INPUT Block Start

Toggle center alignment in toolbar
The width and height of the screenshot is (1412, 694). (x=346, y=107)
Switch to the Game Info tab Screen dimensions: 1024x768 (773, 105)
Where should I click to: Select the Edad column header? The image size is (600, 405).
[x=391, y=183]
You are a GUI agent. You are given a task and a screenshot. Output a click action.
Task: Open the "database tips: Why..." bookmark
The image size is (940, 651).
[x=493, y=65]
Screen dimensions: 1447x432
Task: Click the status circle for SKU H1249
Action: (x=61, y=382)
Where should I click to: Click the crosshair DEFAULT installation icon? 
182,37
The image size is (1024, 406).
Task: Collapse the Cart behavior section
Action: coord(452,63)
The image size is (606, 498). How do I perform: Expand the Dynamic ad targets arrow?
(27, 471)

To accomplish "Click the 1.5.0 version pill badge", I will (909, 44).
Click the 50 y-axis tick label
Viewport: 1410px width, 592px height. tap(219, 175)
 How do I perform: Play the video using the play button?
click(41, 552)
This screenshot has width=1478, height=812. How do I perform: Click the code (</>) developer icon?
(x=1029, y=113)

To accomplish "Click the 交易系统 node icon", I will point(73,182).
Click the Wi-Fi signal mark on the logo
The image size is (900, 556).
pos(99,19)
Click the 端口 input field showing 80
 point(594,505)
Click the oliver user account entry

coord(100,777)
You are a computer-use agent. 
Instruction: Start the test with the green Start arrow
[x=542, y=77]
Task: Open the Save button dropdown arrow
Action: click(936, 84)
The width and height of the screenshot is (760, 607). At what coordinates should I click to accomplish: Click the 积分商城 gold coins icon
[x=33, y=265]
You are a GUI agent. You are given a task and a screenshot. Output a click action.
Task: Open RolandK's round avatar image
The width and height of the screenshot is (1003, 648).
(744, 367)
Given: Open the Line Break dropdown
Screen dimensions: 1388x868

INPUT Block End

■ **WHAT THE EXERCISE ASKS**
Could you restate, word for word, the lines above from the one with "How do I perform: Play" to the one with "You are a computer-use agent.", both included?

■ **TASK OUTPUT**
 How do I perform: Play the video using the play button?
click(41, 552)
This screenshot has width=1478, height=812. How do I perform: Click the code (</>) developer icon?
(x=1029, y=113)

To accomplish "Click the 交易系统 node icon", I will point(73,182).
Click the Wi-Fi signal mark on the logo
The image size is (900, 556).
pos(99,19)
Click the 端口 input field showing 80
 point(594,505)
Click the oliver user account entry

coord(100,777)
You are a computer-use agent. 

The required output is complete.